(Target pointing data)
=======

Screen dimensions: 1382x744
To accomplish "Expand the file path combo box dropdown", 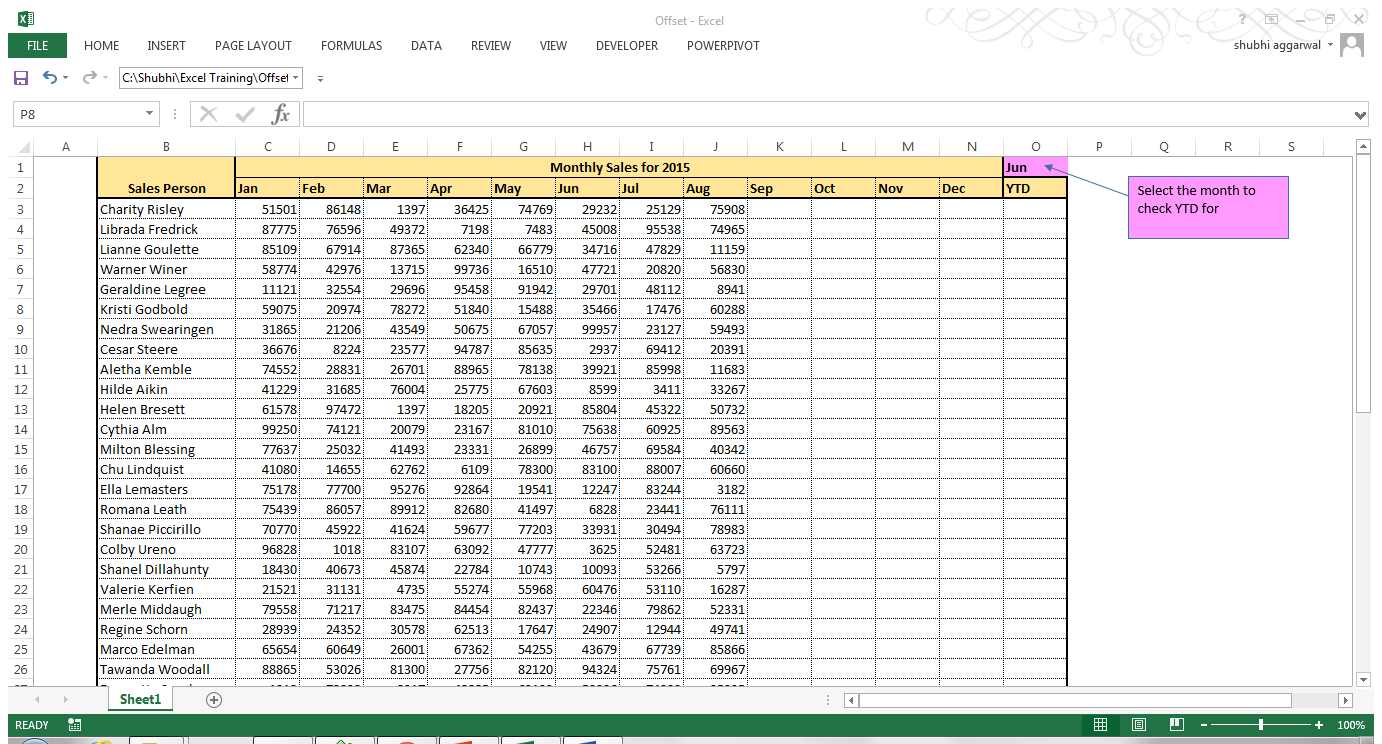I will pos(297,77).
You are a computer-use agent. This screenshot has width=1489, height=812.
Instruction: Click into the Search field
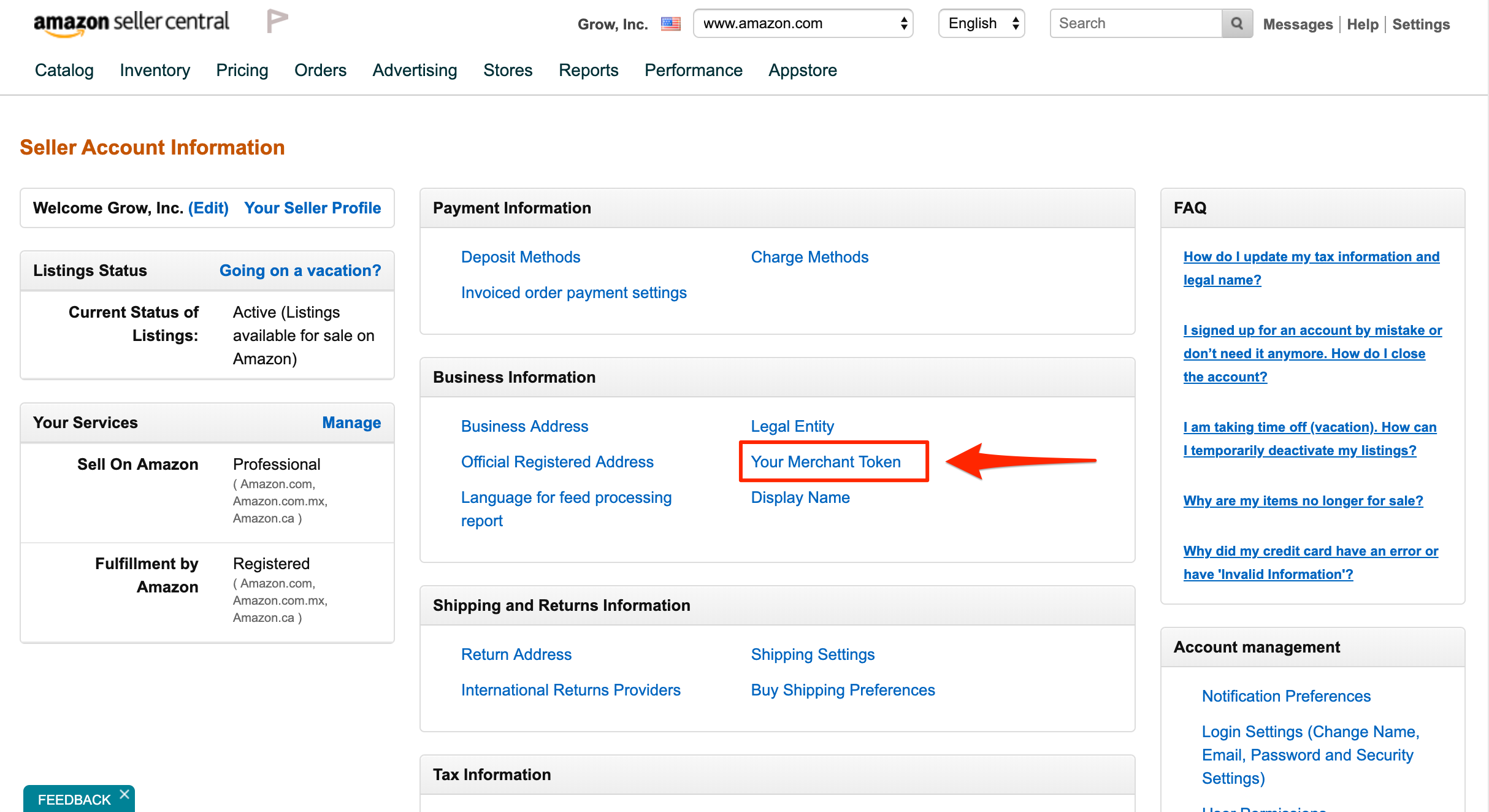click(x=1136, y=23)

=======

Aim of the task
Copy out word for word everything in the data from the line containing "You are a computer-use" down to the end of the data, leaving out the pictures.

Response
You are a computer-use agent. This screenshot has width=1489, height=812.
Instruction: Click into the Search field
click(x=1136, y=23)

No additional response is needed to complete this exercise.